» Tareas por realizar:
1. Según el fragmento sobre la intolerancia, ¿qué día presentó la Congregación para la Doctrina de la Fe su documento sobre el reconocimiento legal de las uniones homosexuales?
2. Indica si cada afirmación concuerda con el fragmento sobre la intolerancia y cita las palabras del fragmento que lo deciden: (a) el documento propone la tolerancia cero de los Estados ante el reconocimiento legal de esas uniones; (b) poner límites y prohibiciones es, por sí mismo, propio de un intolerante; (c) la frontera entre lo privado y lo público es firme y clara.
3. Cambia el pasaje del fragmento sobre la intolerancia comprendido entre "Así que hay" y "de salud pública.", ambos inclusive, y escríbelo de nuevo con "puro" en lugar de "cigarrillo".

───── Fragmento del texto ─────

Intolerantes para lo abusivo

        Así, pues, nos encontramos con la paradoja semántica de que la intolerancia en ocasiones resulta elogiable y exigible, mientras que el intolerante está condenado al ostracismo. ¡Cosas del lenguaje! Y de su manipulación, supongo. En relación con el documento presentado el 31 de julio por la Congregación para la Doctrina de la Fe sobre el reconocimiento legal de las uniones homosexuales tiene sentido preguntarse si responde o no una disposición intolerante de la jerarquía católica. Mi opinión es que el documento –que propone la tolerancia cero de los Estados ante el reconocimiento legal de esas uniones– en absoluto es intolerante.

        La actitud intolerante se caracteriza, entiendo yo, por la pretensión de impedir algo abusivamente. Es intolerante el que no admite la diversidad o quien restringe indebidamente la libertad de las personas. Poner límites y prohibiciones, sin embargo, no es, por sí mismo, propio de un intolerante.

        Así que hay que preguntarse si estar en contra del reconocimiento legal de las parejas homosexuales es estar contra la diversidad o si es una pretensión abusiva contra la libertad de los homosexuales. La respuesta es que tal negativa no responde ni a un mero rechazo de lo diverso, ni es una pretensión abusiva, y no lo es porque los diversos comportamientos sexuales no resultan irrelevantes para la civilización debido a que el ejercicio de la sexualidad, siendo una cuestión profundamente íntima y personal, acaba siendo un asunto de tanta y mayor proyección pública que la de fumarse un cigarrillo, que, por muy actividad privada que le pueda parecer al fumador, resulta que es, a la vez, una cuestión de salud pública.

La cuestión no parece trivial

        Así, pues, las cuestiones referidas al reconocimiento legal de la convivencia homosexual no pueden tratarse como asuntos exclusivamente privados. La frontera entre lo privado y lo público es extremadamente débil y permeable y resulta que la dimensión pública de las actividades privadas es más inmediata que lo que tendemos a estimar.

───── Datos proporcionados ─────

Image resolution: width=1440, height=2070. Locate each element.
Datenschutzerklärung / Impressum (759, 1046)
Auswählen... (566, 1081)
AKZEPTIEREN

─────

» Respuestas por tarea:
1. El 31 de julio.

2.
(a) Sí: "que propone la tolerancia cero de los Estados ante el reconocimiento legal de esas uniones".
(b) No: "Poner límites y prohibiciones, sin embargo, no es, por sí mismo, propio de un intolerante."
(c) No: "La frontera entre lo privado y lo público es extremadamente débil y permeable".

3.
Así que hay que preguntarse si estar en contra del reconocimiento legal de las parejas homosexuales es estar contra la diversidad o si es una pretensión abusiva contra la libertad de los homosexuales. La respuesta es que tal negativa no responde ni a un mero rechazo de lo diverso, ni es una pretensión abusiva, y no lo es porque los diversos comportamientos sexuales no resultan irrelevantes para la civilización debido a que el ejercicio de la sexualidad, siendo una cuestión profundamente íntima y personal, acaba siendo un asunto de tanta y mayor proyección pública que la de fumarse un puro, que, por muy actividad privada que le pueda parecer al fumador, resulta que es, a la vez, una cuestión de salud pública.